What were the technical and other hurdles in the digitisation project of the old Royal Academy of Turku dissertations? And how were they solved?

 

By Juha Hakala, Senior adviser, the National Library of Finland

 

Digitising for perpetuity and maximum accessibility

Royal Academy of Turku was the first university in Finland. It was established in Turku in 1640. In 1809 Finland became part of Russian empire and the university became The Imperial Alexander University of Finland. After the Great Fire of Turku in 1827 the university was relocated in Helsinki, where it was renamed once more after Finland became independent; since 1919 the name of the institution has been University of Helsinki.

Any project digitising old and valuable collections should design the process in such a way that it will never be necessary to digitise the documents again. But the digitised collection should also be widely available – unless there are legal or other constraints preventing open access. Therefore the digitised documents must be submitted both to a digital asset management system available to the public, and to secure digital archive. And users should be able to find all these materials and tell them apart, which means that some cataloguing enhancements must be made.

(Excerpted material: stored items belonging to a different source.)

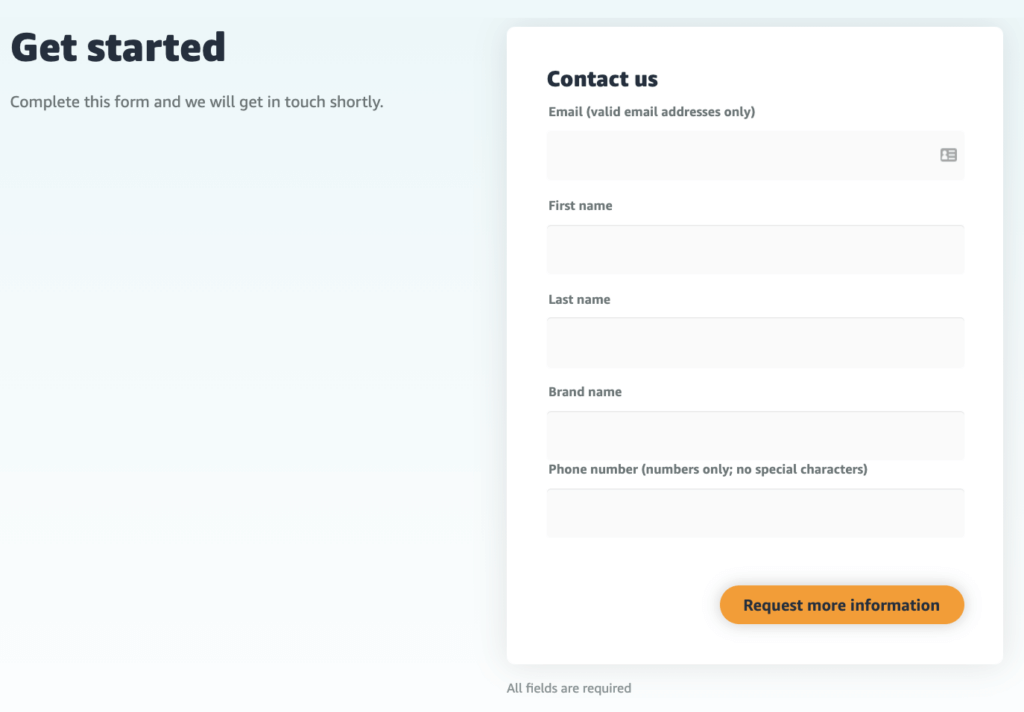Viewport: 1024px width, 712px height.
Task: Click the underline below the Email field
Action: coord(754,181)
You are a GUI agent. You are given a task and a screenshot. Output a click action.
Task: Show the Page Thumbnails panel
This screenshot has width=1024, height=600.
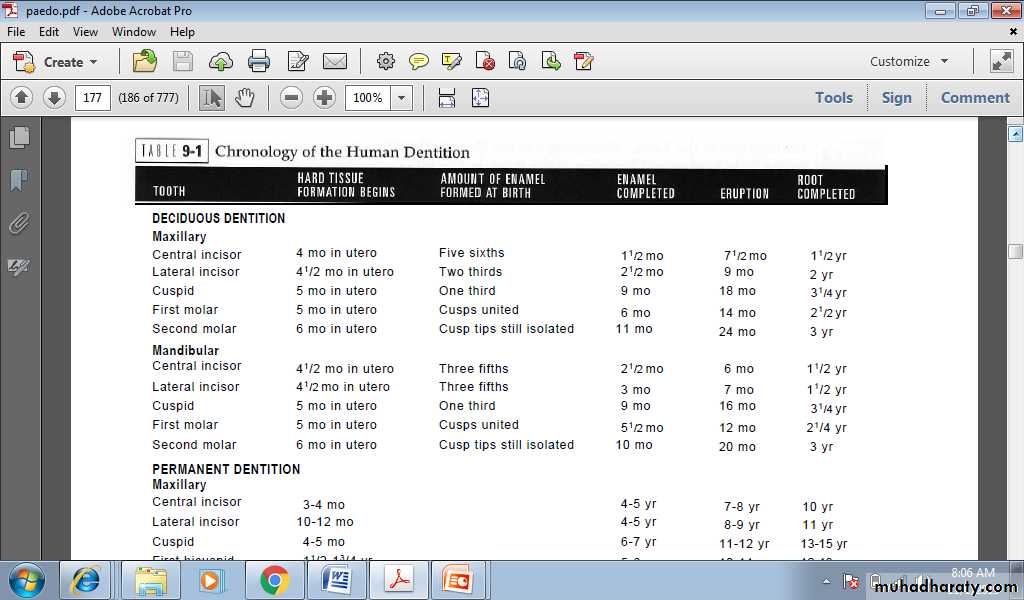coord(19,137)
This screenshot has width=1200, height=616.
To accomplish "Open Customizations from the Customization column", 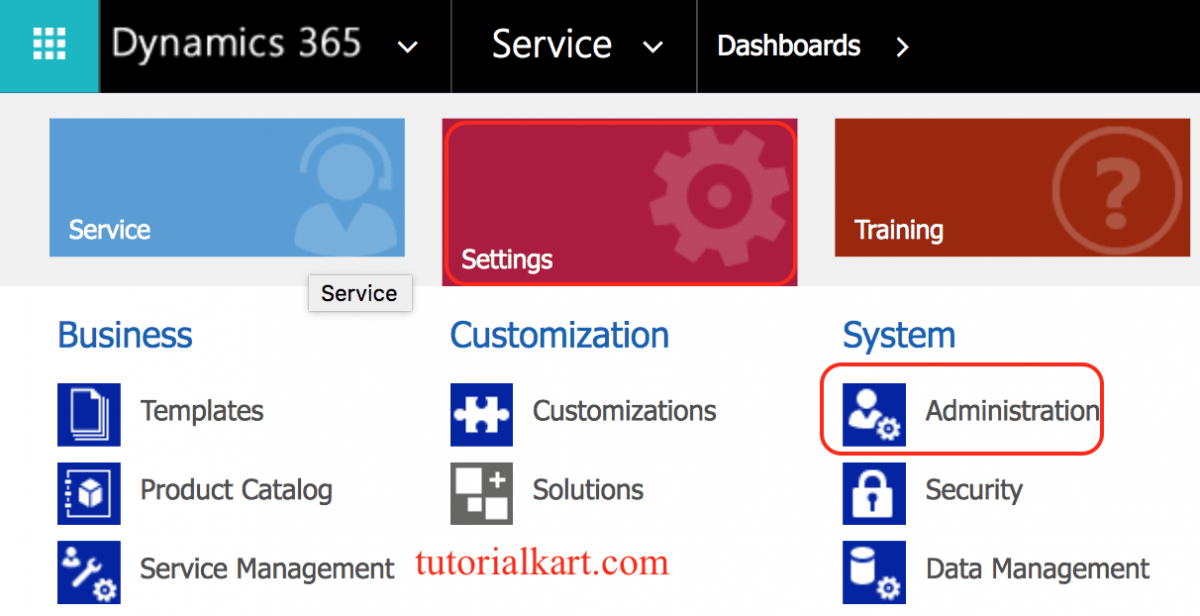I will click(624, 411).
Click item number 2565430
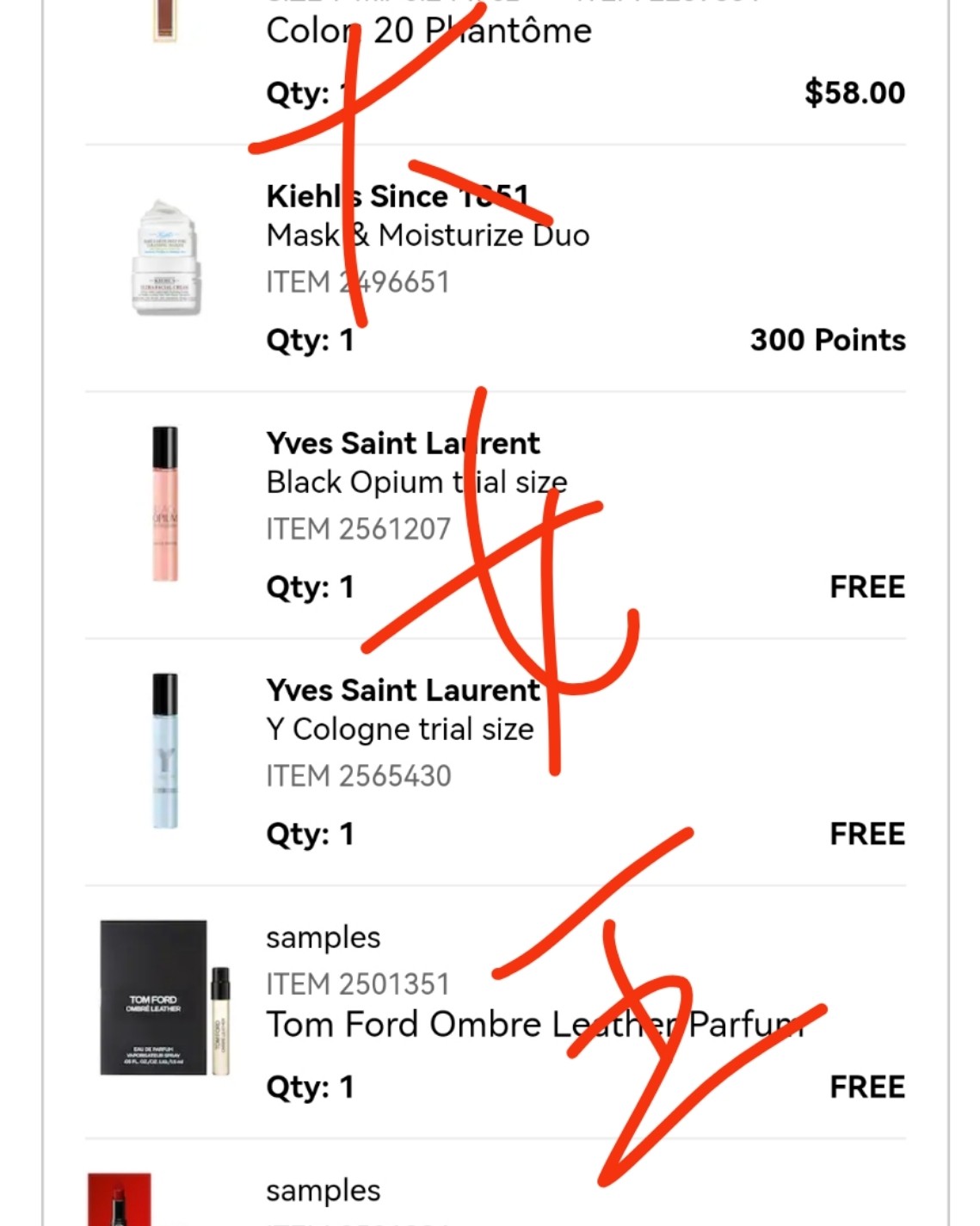Screen dimensions: 980x1226 pyautogui.click(x=358, y=776)
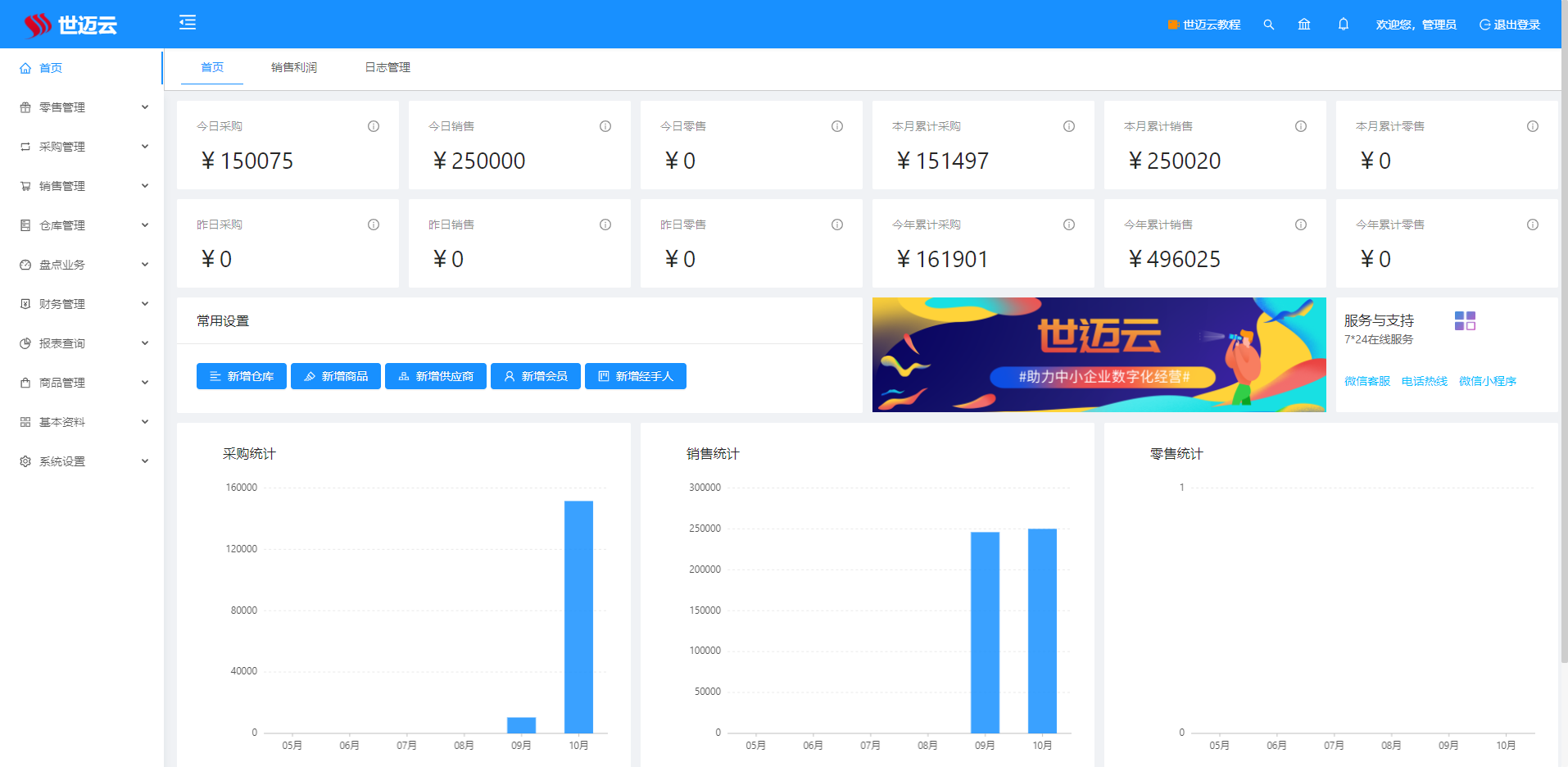Click info icon on 本月累计销售 card
Screen dimensions: 1568x767
(1301, 126)
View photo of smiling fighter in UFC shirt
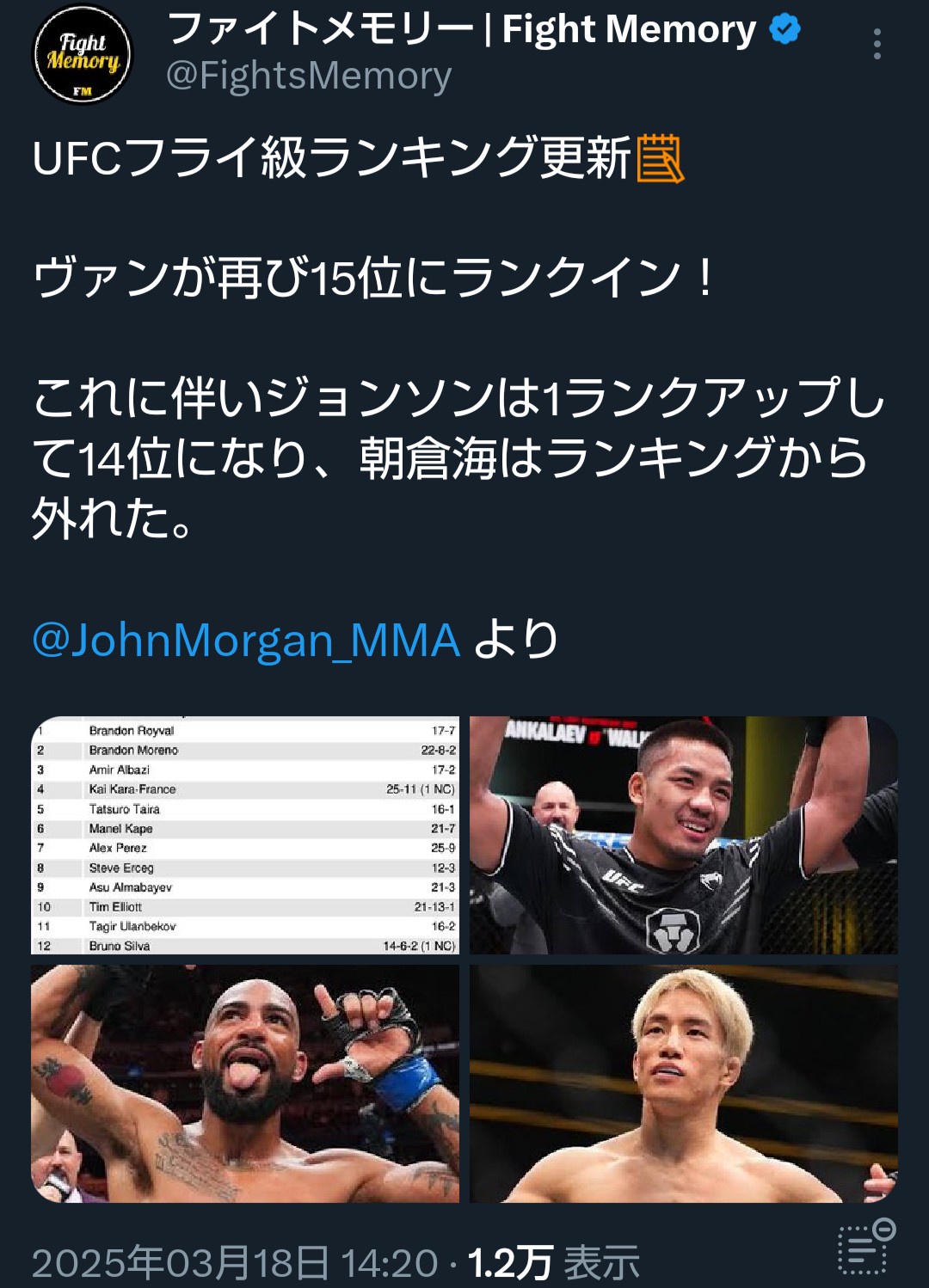 coord(684,835)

With private funding the National Library of Finland has digitised all the 4609 Royal Academy dissertations in its collections. Both the documents themselves and all related metadata will be made available under CC0 license when the project is completed in autumn 2015. Therefore digitisation will help the library to preserve the original documents, and at the same time improve access to the information. This article presents the technical and other hurdles this project – called TAV for short – faced, and solutions that were found.

 

The collection

Royal Academy of Turku dissertations form an important part of the historical national collection. The National Library’s collection is the most complete one in Finland, and with few exceptions the titles missing have vanished completely (they may have existed only as manuscripts). However, in order to create as complete a collection as possible, the library has in the past microfilmed publications missing from the collection. TAV continued this tradition by digitising books from other libraries’ collections when these items held content – dedications etc. – missing from the item(s) held by the National Library. This process would not have been possible without prior knowledge of Royal Academy of Turku collections in other libraries.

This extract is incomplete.